Yaz devam ediyor
“Ve işte bazen, hastayken, mutsuzken, âşıkken, feci bir kâbus gördüğümüzde, genel olarak normdan uzaklaştığımız durumlarda iki kişi olduğumuzu açık seçik duyarız: Yani ben tek kişiyimdir ama içimde biri daha vardır. Bu gizemli “o” sık sık mırıldanır, bazen ağlar, içinden çıkıp uzak bir yere gitmek ister, canı sıkılır, korkar. Görürüz ki iki kişiyiz ve birbirimizden bıkmışız. Bilincimiz çift değil tek olduğunda bir hafiflik, özgürlük duyarız, manasız bir hayvan cennetine düşmüşüz gibi.”
– Andrey Platonov, Mutlu Moskova
Tefrika kavramı bana hep inanılmaz bir edebiyat olayı gibi gelmiştir. Türkçe öğretmenimizin anlamını bizlere söyleyip örneklediği o günden bu yana da böylesi bir “edebiyat olayına” şahit olma isteğini hep taşımışımdır içimde.

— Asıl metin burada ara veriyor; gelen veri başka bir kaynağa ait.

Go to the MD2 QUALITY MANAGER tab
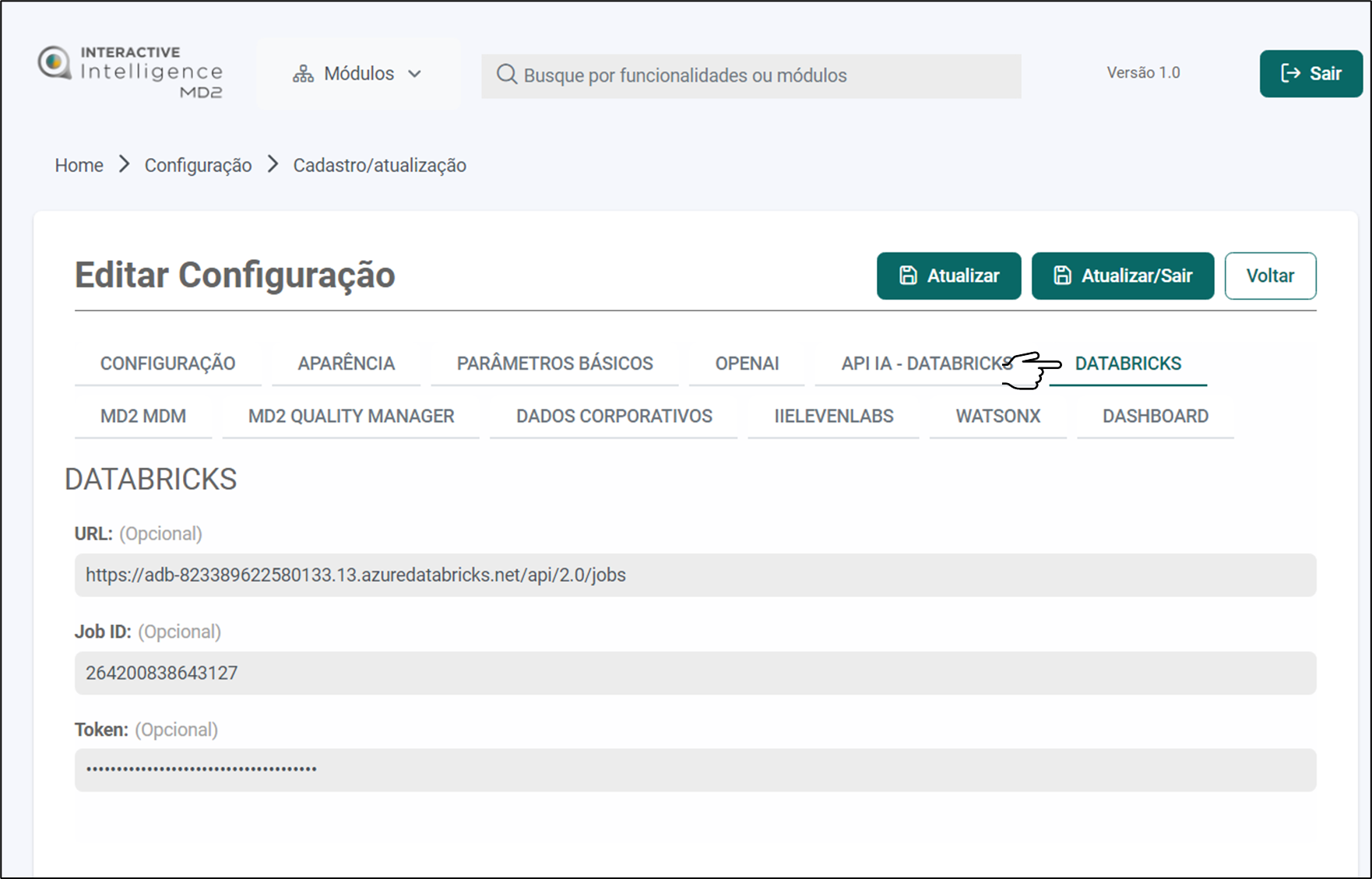Viewport: 1372px width, 879px height. 350,417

Ve şimdi, yaz bitti derken; okullara dönerken; Ankara’nın genç nüfusuna ve dinamizmine kavuşmasını izlerken ON8’in yeni kitabı selamlıyor beni. Aslında alışık olduğum bir sesle bu sefer –Bedo’nun sesi!– fakat çok alışık olmadığım ama hayalini kurduğum bir tarzla! Yaşasın tefrika!
Bedo, blog kahramanlığından kitap kahramanlığına geçmiş ve işte huzurlarımızda. Gözlerimizin önünde tefrika edilip bir romana dönüşen bu kitap fazlaca heyecan verici üstelik, adı da çok havalı: Mevzumuz Derin. Mevzumuz Derin, evet derin.
Bedo ve bu derin mevzu için “benim de söyleyeceklerim” olsa da, öncelikle kitabı açar açmaz karşılaştığım ve beni en başta içine alan o alıntıdan bahsetmek istiyorum. Canım Andrey Platonov’un Can’ından geliyor bu alıntı ve şöyle diyor; “Yaz devam ediyordu…”
“Ah yaz bitti, hep biter yaz” diye iç geçiriyorum ister istemez yılın bu zamanlarında bu sevimli geoid yerkürenin kuzey kutbu sakinlerinden biri olarak. Hızımı alamayıp yaz kitaplarından güz kitaplarına, ders kitaplarına; yazlıklardan kışlıklara geçiyorum ve düşlüyorum. Latin Amerika’yı düşlüyorum sözgelimi. Şimdilerde bahar ayına giren, Aralık ayında yazı yaşamaya başlayacak Latin Amerika’yı.
Mevzumuz Derin’e geri dönüyorum. Aslında bu kitapta sadece Bedo ve arkadaşlarını ve olanı biteni yerel, sığ bir perspektifte okumadığımı görüyorum. Latin Amerika’da şu sıralarda kışı düşleyen biri de olsam Bedo’nun hikâyesi tanıdık gelecekti belki diye iç geçiriyorum bu sefer.